- [TASK DESCRIPTION] Only the lines from the one containing "Viewport: 598px width, 690px height." through the one containing "Select the fifth" should be printed, exactly as they appear below, with both ends included.

═══ MATERIAL SUPPLIED ═══

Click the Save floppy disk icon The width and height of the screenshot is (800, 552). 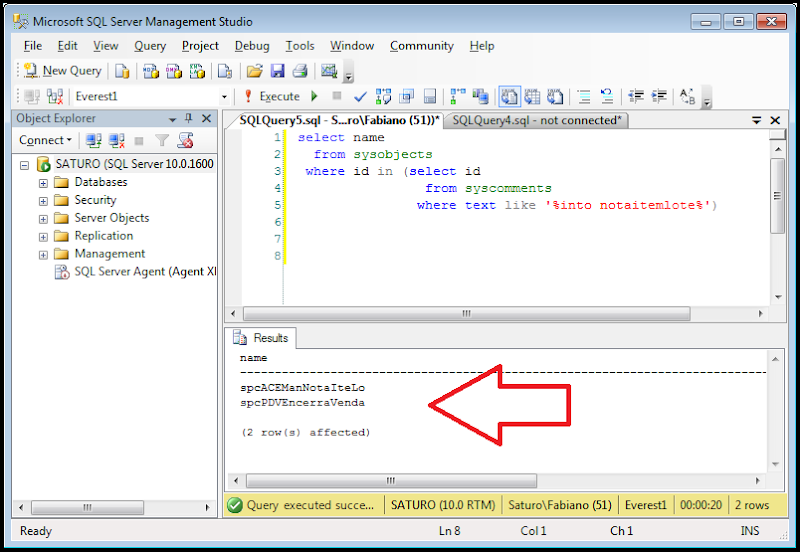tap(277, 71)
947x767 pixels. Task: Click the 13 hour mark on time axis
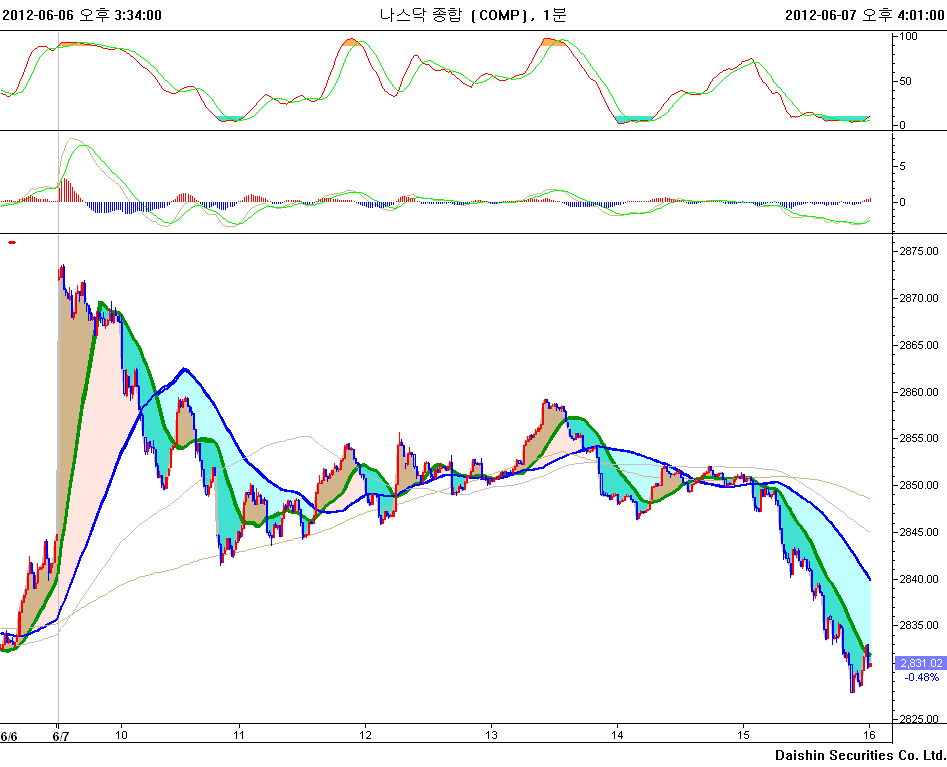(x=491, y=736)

═══
═══ MATERIAL SUPPLIED ═══

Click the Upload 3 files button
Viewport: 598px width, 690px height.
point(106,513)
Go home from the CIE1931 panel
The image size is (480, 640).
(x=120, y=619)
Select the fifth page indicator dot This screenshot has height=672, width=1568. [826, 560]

═══

- [TASK RESULT]
Viewport: 598px width, 690px height.
point(106,513)
Go home from the CIE1931 panel
The image size is (480, 640).
(x=120, y=619)
Select the fifth page indicator dot This screenshot has height=672, width=1568. [826, 560]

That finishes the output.